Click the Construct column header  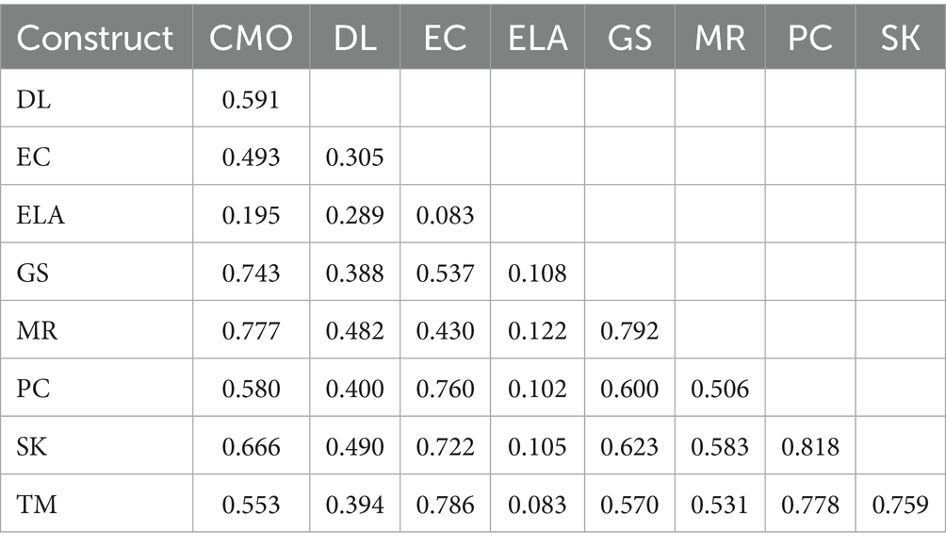point(95,38)
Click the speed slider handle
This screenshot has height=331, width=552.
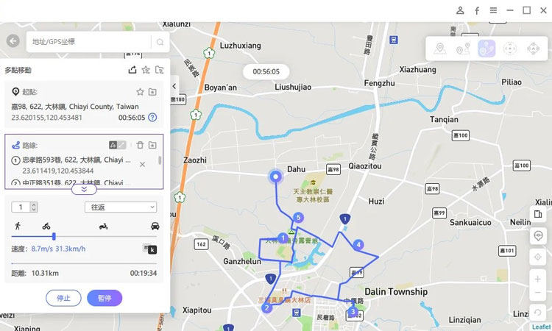pyautogui.click(x=54, y=236)
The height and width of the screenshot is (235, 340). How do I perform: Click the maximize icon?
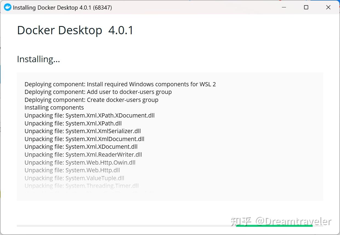pyautogui.click(x=306, y=7)
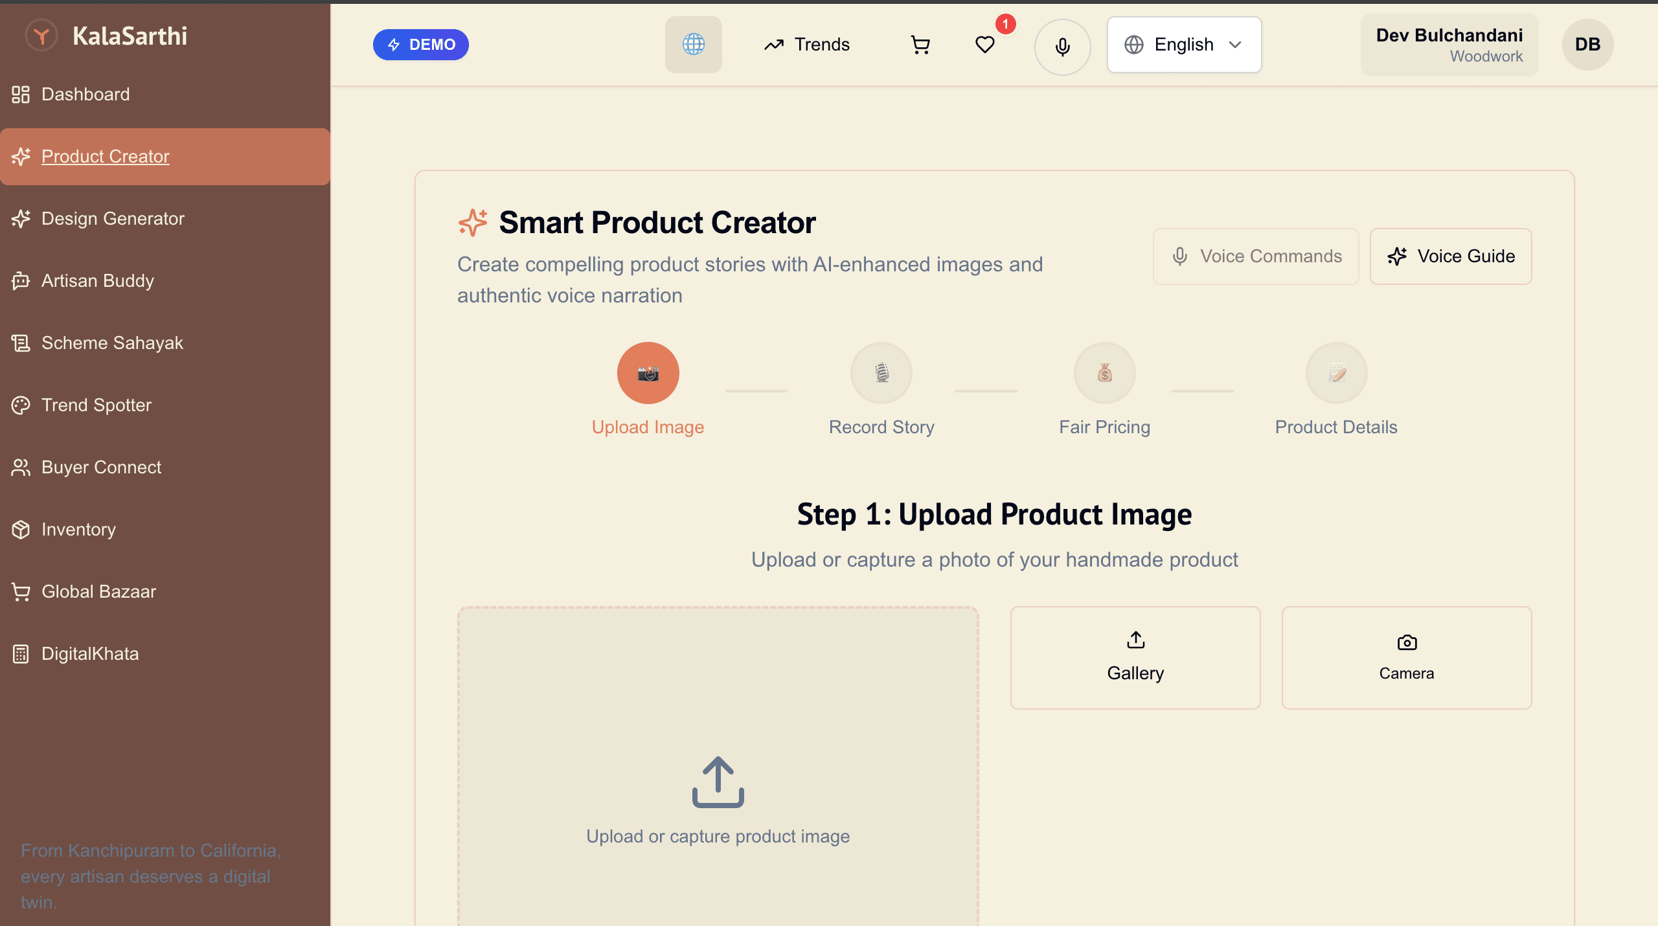Select the Upload Image camera step
Image resolution: width=1658 pixels, height=926 pixels.
point(648,373)
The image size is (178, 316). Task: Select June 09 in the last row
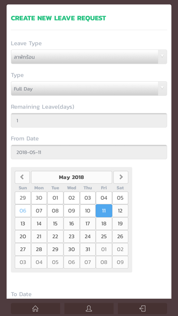point(120,262)
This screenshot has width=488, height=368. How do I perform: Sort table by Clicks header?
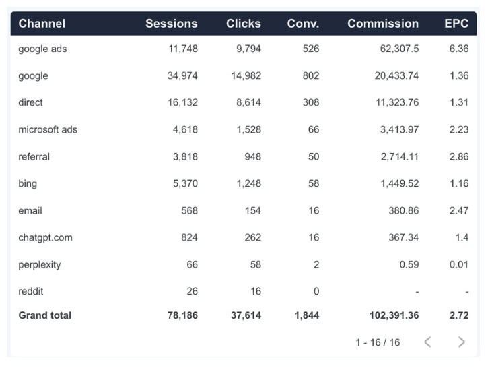coord(243,24)
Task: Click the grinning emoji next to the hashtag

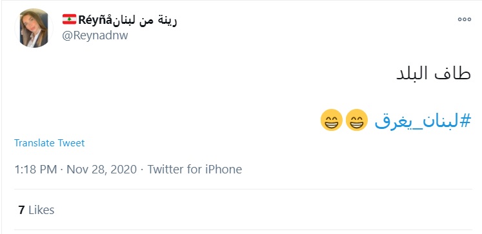Action: click(357, 120)
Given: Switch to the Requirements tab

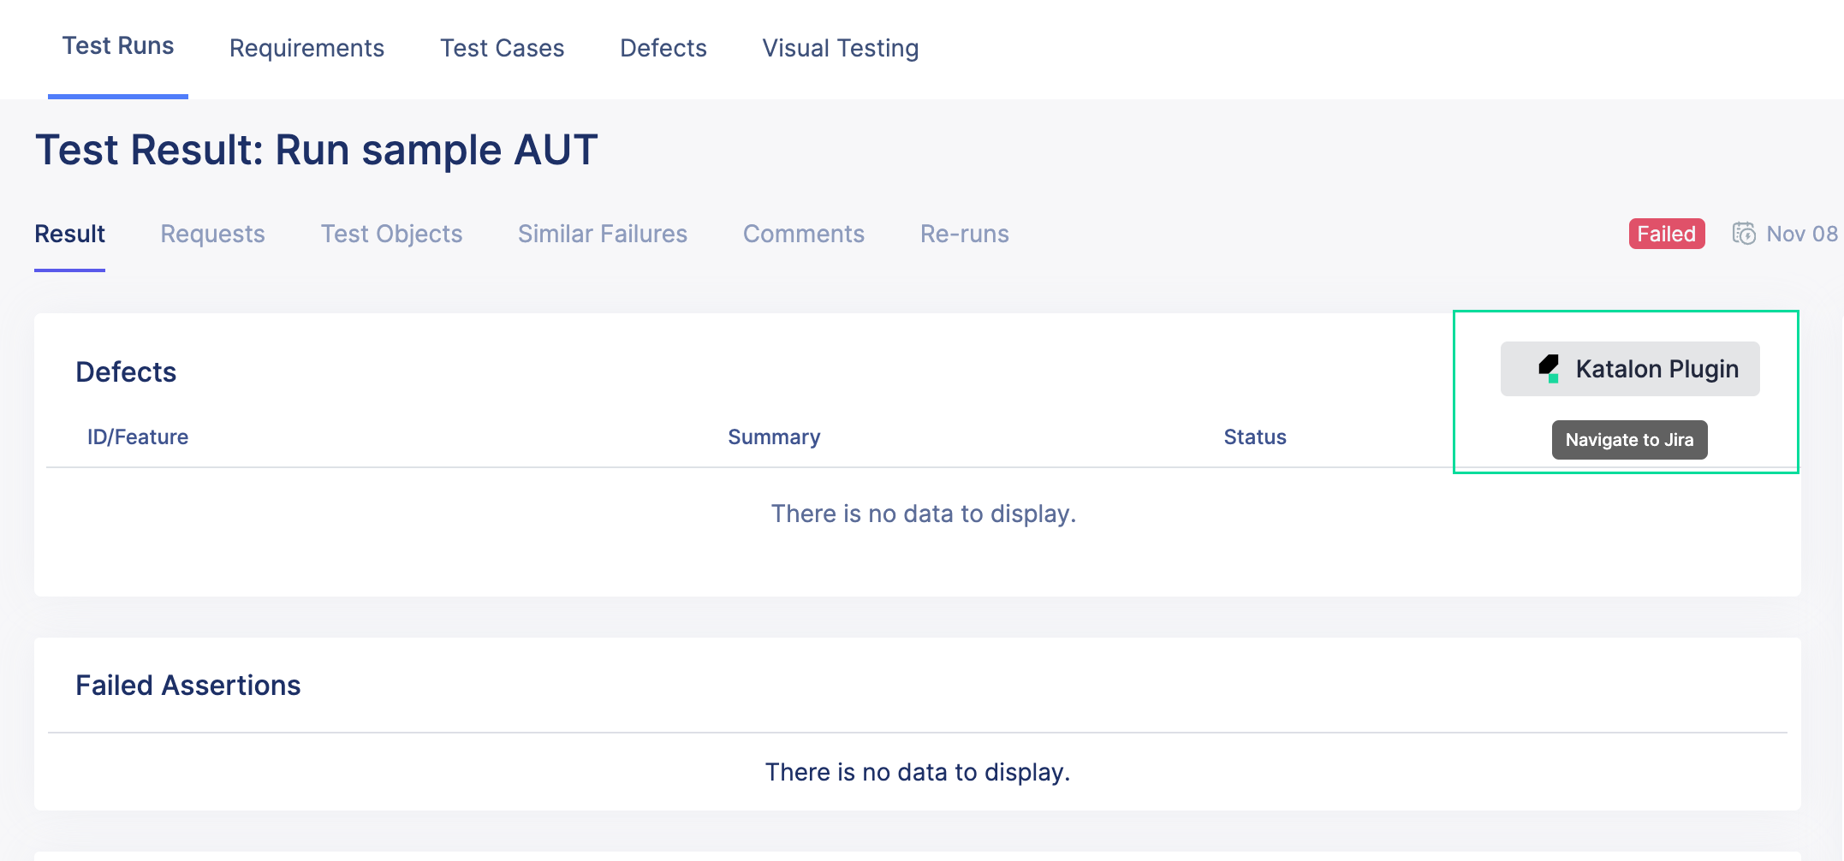Looking at the screenshot, I should pyautogui.click(x=306, y=48).
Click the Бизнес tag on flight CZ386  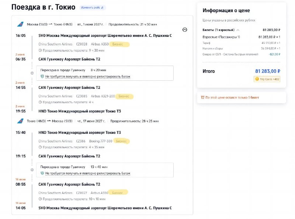click(x=121, y=141)
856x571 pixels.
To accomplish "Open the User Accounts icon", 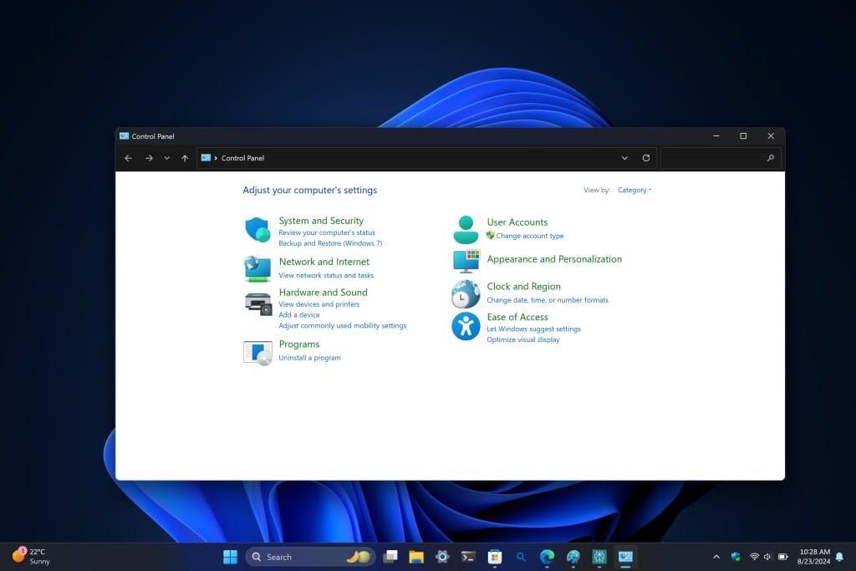I will [466, 227].
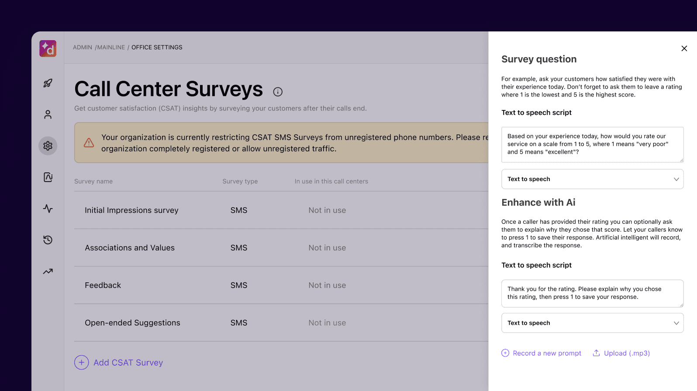Screen dimensions: 697x391
Task: Close the Survey question panel
Action: tap(684, 48)
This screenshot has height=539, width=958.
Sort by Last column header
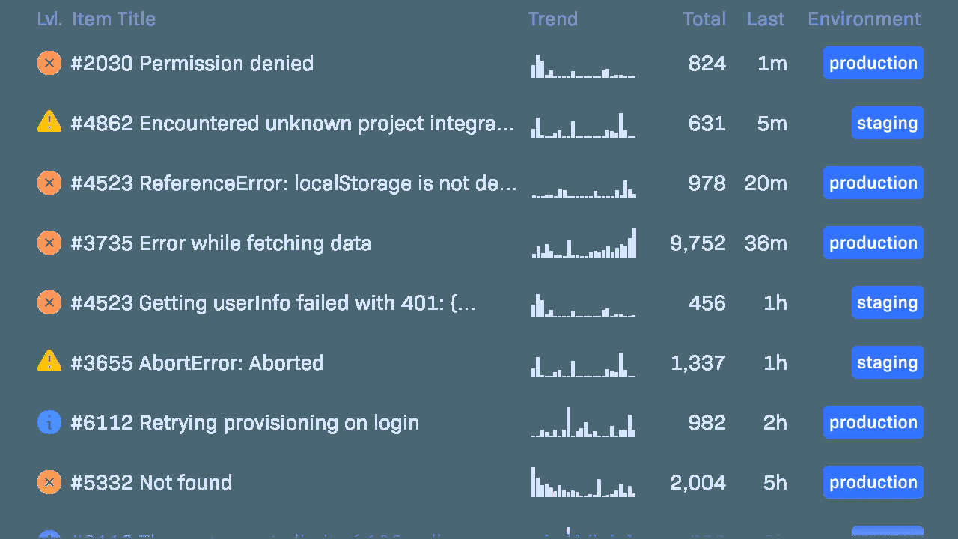pos(765,19)
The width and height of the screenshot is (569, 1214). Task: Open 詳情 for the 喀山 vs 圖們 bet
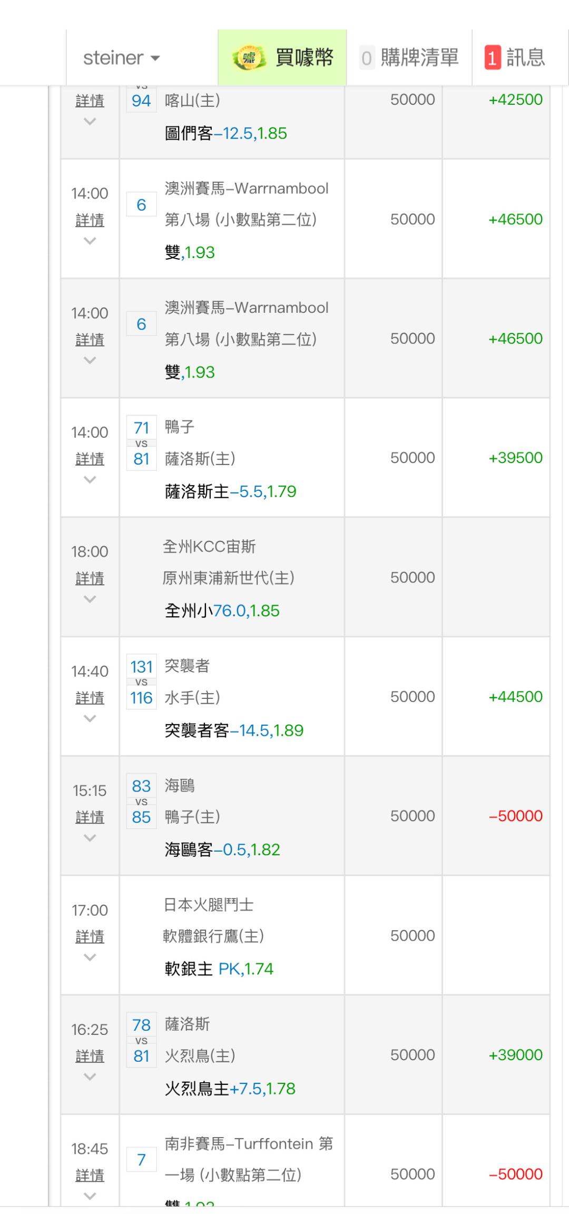90,100
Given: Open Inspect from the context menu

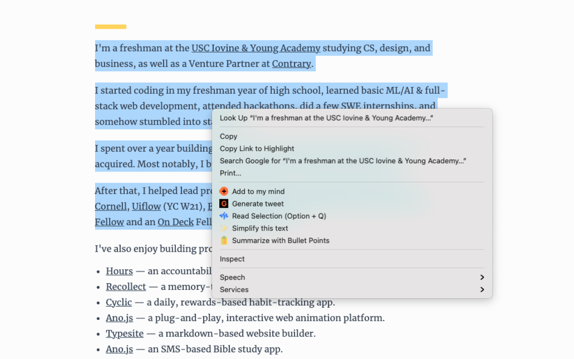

┄┄┄┄┄┄┄┄┄┄

- [Problem description]
Transcribe every line of the records from the line containing "This screenshot has height=539, width=958." down to the end of the records, with both ends included. Leave the pictures out.

- [Answer for the task]
This screenshot has height=539, width=958.
Sort by Last column header
pos(765,19)
The width and height of the screenshot is (569, 1214). Task: Open 詳情 for the 喀山 vs 圖們 bet
90,100
Given: Open Inspect from the context menu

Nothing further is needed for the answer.